(DATASET EXCERPTS begins)
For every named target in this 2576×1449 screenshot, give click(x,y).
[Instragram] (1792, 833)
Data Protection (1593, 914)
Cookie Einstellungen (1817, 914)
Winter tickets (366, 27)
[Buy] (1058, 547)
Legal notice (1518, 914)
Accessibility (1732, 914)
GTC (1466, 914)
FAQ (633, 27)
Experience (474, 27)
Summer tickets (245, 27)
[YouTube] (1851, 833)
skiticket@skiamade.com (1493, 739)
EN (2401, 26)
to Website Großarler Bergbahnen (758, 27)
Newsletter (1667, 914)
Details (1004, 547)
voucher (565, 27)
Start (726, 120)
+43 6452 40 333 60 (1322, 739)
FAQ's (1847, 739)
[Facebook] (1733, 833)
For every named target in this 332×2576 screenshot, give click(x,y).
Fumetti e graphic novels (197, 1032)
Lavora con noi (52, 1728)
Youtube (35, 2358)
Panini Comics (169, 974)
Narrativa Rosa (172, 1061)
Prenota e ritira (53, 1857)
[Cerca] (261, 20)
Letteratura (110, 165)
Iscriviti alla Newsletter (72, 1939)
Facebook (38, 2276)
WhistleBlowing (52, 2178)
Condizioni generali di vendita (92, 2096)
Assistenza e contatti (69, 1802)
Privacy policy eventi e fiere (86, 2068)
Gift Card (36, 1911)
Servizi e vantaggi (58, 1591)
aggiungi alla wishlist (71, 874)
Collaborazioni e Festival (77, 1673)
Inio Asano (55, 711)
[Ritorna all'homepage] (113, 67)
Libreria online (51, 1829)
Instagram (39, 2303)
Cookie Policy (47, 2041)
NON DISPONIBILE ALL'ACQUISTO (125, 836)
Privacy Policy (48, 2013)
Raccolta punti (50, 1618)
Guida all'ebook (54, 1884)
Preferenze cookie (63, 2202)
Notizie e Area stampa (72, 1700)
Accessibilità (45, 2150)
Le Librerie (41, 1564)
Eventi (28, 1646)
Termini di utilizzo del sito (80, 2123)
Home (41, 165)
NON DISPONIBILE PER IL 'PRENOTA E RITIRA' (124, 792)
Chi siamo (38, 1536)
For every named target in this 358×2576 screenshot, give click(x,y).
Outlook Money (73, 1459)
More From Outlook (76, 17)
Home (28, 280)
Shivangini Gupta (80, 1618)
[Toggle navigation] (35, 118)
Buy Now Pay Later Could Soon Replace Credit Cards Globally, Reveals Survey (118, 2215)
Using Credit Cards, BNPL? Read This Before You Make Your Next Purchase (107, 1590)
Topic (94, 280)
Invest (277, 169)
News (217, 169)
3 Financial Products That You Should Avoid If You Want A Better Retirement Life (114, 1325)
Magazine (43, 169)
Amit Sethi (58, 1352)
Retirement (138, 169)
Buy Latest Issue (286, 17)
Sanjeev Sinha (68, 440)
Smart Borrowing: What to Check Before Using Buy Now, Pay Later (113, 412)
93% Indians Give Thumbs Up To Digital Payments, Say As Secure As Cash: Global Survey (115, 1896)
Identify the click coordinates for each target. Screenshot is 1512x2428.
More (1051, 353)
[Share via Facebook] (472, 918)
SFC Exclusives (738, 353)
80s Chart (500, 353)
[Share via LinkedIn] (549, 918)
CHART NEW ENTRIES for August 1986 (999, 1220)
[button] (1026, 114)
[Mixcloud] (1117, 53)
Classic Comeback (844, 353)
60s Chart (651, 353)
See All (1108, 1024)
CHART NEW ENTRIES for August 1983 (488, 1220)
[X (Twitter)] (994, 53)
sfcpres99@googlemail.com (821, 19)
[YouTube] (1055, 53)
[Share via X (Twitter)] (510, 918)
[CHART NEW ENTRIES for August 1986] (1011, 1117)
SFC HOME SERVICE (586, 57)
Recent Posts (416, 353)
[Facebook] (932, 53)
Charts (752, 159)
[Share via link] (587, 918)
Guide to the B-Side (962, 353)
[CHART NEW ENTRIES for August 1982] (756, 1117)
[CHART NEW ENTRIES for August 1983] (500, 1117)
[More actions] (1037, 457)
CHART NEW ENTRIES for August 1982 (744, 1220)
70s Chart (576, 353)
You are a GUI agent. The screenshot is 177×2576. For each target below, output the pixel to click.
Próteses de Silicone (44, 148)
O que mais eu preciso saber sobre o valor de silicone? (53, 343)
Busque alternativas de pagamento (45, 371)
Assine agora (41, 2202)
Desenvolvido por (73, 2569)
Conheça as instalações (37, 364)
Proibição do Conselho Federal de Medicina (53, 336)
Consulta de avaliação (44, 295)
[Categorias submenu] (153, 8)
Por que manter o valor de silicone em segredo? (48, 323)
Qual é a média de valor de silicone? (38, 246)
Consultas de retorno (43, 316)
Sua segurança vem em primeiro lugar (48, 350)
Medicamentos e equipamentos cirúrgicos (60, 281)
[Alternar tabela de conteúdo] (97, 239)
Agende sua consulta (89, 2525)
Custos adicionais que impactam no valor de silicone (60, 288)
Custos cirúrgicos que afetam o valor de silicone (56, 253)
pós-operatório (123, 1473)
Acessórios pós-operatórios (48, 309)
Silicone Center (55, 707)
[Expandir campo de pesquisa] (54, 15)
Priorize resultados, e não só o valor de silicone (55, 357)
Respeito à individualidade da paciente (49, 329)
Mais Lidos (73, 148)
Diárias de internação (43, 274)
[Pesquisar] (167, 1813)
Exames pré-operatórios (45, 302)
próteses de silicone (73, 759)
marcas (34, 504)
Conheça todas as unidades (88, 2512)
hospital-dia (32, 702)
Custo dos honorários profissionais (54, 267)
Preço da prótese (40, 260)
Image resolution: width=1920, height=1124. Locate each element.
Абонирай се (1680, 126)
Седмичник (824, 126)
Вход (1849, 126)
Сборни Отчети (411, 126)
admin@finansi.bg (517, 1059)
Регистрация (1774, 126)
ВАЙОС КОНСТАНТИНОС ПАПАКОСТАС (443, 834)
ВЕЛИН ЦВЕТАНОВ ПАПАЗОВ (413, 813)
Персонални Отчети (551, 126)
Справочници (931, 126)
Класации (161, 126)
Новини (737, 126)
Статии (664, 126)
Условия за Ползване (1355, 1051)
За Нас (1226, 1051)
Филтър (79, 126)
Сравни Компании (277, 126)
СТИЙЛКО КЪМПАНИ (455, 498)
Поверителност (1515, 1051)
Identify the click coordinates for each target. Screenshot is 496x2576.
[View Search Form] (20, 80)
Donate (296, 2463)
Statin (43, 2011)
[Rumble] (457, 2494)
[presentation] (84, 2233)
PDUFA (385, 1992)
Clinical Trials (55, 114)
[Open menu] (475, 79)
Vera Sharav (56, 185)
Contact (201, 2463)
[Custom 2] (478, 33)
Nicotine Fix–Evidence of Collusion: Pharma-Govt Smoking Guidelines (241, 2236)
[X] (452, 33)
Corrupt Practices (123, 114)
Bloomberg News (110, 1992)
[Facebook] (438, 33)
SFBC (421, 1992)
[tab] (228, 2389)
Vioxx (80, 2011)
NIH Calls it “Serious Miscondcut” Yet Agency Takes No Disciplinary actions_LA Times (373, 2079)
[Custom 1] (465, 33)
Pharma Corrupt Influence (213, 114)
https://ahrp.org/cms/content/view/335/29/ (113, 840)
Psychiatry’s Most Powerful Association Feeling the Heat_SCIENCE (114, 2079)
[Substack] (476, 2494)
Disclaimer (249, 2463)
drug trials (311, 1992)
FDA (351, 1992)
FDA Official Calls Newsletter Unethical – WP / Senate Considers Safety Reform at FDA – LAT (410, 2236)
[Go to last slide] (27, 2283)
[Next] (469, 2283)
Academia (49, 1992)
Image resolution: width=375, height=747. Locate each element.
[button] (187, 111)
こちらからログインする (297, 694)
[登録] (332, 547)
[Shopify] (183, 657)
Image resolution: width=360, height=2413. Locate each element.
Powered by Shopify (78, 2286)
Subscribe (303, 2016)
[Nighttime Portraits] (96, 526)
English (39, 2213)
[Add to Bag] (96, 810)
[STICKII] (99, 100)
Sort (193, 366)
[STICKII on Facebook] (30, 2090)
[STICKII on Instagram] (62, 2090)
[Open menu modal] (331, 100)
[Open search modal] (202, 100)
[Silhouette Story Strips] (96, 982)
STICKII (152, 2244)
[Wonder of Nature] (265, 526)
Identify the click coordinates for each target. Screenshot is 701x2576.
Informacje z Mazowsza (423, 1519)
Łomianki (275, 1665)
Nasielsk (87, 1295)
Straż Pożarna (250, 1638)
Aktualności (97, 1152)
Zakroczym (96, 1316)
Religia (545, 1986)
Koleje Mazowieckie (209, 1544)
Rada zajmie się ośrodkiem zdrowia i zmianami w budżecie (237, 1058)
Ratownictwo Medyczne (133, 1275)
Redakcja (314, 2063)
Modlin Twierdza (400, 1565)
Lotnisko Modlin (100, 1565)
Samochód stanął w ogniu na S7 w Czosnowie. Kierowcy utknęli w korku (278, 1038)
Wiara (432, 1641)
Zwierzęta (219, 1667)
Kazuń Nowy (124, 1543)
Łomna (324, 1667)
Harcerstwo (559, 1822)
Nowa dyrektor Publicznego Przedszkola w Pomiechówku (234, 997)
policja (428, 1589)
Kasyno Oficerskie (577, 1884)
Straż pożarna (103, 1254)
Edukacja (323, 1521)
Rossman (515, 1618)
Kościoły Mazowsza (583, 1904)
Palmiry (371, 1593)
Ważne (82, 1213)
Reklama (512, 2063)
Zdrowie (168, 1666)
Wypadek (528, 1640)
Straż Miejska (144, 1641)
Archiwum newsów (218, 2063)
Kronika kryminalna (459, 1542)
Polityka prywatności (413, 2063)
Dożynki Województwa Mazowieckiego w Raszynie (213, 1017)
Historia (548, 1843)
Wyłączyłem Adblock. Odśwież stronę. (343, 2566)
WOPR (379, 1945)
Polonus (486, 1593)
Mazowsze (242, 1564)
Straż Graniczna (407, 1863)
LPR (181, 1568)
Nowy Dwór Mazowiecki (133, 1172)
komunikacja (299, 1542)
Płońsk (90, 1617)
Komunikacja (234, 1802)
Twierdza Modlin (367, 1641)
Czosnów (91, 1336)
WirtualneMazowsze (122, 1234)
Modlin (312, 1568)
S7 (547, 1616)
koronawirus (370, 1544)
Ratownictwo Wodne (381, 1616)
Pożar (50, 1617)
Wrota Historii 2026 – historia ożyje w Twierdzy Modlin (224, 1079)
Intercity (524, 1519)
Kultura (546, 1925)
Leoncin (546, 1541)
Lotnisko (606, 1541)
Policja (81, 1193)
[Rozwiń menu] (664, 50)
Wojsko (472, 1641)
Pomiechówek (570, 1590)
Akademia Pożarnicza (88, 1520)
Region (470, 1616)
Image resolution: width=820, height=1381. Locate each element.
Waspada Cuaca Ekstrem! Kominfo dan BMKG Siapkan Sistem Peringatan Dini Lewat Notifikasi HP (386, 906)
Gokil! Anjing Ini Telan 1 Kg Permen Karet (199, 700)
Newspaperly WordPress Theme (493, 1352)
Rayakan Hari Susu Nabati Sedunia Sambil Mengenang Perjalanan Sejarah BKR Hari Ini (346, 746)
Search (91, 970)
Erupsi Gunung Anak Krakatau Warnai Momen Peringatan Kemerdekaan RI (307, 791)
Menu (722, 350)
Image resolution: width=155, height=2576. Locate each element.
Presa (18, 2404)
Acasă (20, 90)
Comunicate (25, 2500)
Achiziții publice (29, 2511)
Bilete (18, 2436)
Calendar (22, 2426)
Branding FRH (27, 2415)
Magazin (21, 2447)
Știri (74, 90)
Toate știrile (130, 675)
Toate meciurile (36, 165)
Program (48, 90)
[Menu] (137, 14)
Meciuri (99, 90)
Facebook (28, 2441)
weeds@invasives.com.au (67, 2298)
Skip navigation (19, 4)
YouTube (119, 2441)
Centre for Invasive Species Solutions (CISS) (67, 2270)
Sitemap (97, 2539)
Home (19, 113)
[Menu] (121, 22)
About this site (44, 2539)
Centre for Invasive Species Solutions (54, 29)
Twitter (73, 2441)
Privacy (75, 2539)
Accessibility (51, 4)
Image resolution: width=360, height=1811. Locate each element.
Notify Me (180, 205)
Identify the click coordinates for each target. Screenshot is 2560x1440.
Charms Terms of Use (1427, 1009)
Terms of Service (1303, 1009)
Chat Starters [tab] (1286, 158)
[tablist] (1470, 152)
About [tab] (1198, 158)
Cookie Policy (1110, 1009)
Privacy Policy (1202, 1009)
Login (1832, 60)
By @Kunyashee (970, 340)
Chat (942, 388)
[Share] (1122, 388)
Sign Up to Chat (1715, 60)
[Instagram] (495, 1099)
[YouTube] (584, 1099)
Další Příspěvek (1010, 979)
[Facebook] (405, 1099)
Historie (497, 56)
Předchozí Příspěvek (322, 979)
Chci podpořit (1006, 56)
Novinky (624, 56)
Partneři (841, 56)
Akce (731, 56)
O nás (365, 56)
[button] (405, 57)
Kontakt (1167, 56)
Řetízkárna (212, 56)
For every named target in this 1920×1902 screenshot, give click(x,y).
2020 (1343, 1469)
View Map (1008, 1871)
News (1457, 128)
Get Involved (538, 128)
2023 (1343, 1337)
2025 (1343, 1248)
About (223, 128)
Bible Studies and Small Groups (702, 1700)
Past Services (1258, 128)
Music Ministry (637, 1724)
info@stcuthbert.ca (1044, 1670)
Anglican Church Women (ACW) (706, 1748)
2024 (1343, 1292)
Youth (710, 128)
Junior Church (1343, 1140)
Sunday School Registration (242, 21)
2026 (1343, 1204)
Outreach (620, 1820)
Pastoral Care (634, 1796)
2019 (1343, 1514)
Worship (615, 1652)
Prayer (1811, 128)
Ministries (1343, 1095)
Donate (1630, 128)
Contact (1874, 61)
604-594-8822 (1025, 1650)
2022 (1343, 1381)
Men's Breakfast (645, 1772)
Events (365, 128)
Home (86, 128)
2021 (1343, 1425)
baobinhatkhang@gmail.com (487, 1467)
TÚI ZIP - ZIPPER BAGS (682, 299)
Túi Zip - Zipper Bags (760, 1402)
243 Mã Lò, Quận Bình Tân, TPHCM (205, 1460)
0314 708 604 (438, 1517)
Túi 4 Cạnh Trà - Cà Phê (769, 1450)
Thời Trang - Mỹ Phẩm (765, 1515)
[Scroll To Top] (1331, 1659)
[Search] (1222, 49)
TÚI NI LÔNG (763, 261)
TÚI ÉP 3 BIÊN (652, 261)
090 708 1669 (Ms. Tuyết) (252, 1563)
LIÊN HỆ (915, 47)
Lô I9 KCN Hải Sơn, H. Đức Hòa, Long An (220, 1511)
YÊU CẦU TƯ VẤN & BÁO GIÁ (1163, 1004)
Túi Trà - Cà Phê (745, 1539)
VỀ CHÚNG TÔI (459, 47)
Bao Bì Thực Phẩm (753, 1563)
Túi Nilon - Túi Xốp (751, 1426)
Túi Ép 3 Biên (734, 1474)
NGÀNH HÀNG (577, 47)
(DATASET EXCERPTS ends)
# WHAT THIS TASK INVOLVES:
The output should be exactly the lines above from the line containing "[Facebook] (1733, 833)" to the line containing "Libreria online (51, 1829)", inclusive, with no other lines.

# EXERCISE SOLUTION:
[Facebook] (1733, 833)
For every named target in this 332×2576 screenshot, give click(x,y).
Fumetti e graphic novels (197, 1032)
Lavora con noi (52, 1728)
Youtube (35, 2358)
Panini Comics (169, 974)
Narrativa Rosa (172, 1061)
Prenota e ritira (53, 1857)
[Cerca] (261, 20)
Letteratura (110, 165)
Iscriviti alla Newsletter (72, 1939)
Facebook (38, 2276)
WhistleBlowing (52, 2178)
Condizioni generali di vendita (92, 2096)
Assistenza e contatti (69, 1802)
Privacy policy eventi e fiere (86, 2068)
Gift Card (36, 1911)
Servizi e vantaggi (58, 1591)
aggiungi alla wishlist (71, 874)
Collaborazioni e Festival (77, 1673)
Inio Asano (55, 711)
[Ritorna all'homepage] (113, 67)
Libreria online (51, 1829)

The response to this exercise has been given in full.